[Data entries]
== Segment start ==

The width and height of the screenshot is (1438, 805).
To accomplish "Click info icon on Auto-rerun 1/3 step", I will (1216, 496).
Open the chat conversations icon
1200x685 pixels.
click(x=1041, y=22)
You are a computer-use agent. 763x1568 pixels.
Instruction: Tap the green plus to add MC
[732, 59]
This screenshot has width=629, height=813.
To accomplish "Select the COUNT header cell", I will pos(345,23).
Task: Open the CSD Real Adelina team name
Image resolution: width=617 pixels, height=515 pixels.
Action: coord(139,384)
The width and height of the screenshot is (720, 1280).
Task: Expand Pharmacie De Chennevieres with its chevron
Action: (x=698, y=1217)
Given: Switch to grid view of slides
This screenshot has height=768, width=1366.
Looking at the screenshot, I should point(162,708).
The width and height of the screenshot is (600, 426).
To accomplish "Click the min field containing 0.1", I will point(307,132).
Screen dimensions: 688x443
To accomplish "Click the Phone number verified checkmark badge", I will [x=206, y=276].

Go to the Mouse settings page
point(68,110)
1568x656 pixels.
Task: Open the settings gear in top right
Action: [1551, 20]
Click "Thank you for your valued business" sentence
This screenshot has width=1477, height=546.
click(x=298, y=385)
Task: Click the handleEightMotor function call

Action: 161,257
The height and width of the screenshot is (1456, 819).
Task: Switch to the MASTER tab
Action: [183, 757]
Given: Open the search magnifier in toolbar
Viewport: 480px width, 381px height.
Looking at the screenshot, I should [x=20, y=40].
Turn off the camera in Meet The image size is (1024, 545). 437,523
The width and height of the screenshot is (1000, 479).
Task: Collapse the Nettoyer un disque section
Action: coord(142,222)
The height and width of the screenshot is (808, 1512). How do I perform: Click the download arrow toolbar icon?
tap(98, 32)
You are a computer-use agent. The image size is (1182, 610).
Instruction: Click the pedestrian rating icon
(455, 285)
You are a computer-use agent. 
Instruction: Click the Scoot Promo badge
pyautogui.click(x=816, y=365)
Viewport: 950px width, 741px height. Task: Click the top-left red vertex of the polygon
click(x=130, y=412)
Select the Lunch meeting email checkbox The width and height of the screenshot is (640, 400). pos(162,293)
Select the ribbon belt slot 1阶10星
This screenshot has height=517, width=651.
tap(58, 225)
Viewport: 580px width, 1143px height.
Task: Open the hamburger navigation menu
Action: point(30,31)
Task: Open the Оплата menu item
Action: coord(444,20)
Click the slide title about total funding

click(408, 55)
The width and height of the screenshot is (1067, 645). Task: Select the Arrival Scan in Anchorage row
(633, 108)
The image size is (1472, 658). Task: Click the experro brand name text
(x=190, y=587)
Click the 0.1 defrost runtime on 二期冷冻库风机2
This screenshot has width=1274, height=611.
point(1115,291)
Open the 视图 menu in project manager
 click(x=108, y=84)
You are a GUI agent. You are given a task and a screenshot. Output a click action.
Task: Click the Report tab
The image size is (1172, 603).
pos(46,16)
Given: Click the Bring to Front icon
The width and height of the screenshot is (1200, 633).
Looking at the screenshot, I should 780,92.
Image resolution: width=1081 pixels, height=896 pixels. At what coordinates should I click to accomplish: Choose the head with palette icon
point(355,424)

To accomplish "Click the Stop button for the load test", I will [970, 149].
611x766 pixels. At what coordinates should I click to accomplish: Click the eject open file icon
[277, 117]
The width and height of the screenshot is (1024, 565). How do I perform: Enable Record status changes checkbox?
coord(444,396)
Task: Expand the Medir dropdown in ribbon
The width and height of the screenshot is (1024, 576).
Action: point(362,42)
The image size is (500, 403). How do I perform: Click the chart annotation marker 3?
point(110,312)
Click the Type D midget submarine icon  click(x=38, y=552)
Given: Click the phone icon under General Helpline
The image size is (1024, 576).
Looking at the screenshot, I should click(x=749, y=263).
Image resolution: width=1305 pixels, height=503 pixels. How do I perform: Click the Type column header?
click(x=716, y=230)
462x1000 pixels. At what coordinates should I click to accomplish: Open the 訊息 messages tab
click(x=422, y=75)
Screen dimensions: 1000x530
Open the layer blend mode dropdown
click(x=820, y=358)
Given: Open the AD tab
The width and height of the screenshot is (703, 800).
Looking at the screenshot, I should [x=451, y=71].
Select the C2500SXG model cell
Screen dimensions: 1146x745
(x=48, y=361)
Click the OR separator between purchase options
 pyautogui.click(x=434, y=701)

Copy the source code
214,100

== Segment end ==

WHAT IS NEEDED: Transcribe the records above exactly, from the opening line down to and including the line with "Task: Open the CSD Real Adelina team name".

THE COMPLETED TASK:
The width and height of the screenshot is (1438, 805).
To accomplish "Click info icon on Auto-rerun 1/3 step", I will (1216, 496).
Open the chat conversations icon
1200x685 pixels.
click(x=1041, y=22)
You are a computer-use agent. 763x1568 pixels.
Instruction: Tap the green plus to add MC
[732, 59]
This screenshot has width=629, height=813.
To accomplish "Select the COUNT header cell", I will pos(345,23).
Task: Open the CSD Real Adelina team name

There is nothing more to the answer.